I’ve not been in a club for at least five years and, certainly, not with any regularity for a decade. And “Uncle” Jeff brings out people who are die-hards. Faces I did not know personally but recognised from dancefloors of yore, lined, ageing, hair now grey, but still eager, because, well, it’s Jeff. There are very few in Techno with such a magnetic pull as him whatever the occasion. Two hours only this time, which was to be expected and in many ways, he was in another transitional phase. It was enjoyable to listen to at times, but there wasn’t the propulsive and chaotic energy of times past if I’m honest, which is perhaps an unfair criticism.

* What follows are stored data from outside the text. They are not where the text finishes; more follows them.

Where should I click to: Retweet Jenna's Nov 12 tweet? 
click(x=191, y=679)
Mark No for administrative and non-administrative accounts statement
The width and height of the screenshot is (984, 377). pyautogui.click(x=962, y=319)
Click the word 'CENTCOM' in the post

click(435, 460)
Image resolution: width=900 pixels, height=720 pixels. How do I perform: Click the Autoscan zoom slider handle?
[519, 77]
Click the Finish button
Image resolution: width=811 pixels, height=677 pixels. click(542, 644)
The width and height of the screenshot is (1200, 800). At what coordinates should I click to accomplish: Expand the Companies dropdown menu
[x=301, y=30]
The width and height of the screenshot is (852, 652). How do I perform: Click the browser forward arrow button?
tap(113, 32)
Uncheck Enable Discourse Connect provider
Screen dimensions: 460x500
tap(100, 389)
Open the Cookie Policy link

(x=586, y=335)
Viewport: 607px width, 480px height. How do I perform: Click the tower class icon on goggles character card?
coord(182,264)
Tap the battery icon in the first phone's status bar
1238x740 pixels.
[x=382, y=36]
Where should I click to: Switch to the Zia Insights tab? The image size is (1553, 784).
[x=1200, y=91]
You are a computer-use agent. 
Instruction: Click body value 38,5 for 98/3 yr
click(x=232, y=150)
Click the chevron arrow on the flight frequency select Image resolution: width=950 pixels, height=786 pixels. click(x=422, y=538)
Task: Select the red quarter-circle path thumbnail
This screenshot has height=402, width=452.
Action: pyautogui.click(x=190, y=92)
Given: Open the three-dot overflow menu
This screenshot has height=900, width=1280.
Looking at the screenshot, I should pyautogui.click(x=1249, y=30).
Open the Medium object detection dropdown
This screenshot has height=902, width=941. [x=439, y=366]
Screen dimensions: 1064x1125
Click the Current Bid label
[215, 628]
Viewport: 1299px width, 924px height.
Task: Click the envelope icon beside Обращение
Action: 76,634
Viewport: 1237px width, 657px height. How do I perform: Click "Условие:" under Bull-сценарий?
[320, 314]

His incorporation of his 909 work seemed more like a tool to help phases of his set rather than being the totemic procession it used to be (I’m always reminded of Spinal Tap’s Stonehenge whenever he gets on the 909 for some reason), but I’m not sure if it was particularly enjoyable this time around. However, criticisms and arms-folded-impress-me-standing-at-the-back-of-the-room negativity aside, there was something singular about it; some liquid-sounding house tempo records, a sense of the old Chicago rhythms percolating around, and little dwelling on the past - I probably recognised, apart from his own productions, around two records. It was all over by four, when, predictably, most of the dancefloor disappeared and the energy of the night evaporated there and then. If I’m honest, the night wasn’t a surprise in terms of expectations, but on returning through the Gotham-like streets of East London on the way home, I was still grateful in a way for those many moments I had with him all those years ago, which are burned into my brain in a way that very few other musical acts can match. He may not be the kinetic force he was in his sixties, but there’s still a tremendous vision and craft there that we should all cherish. Long live Jeff.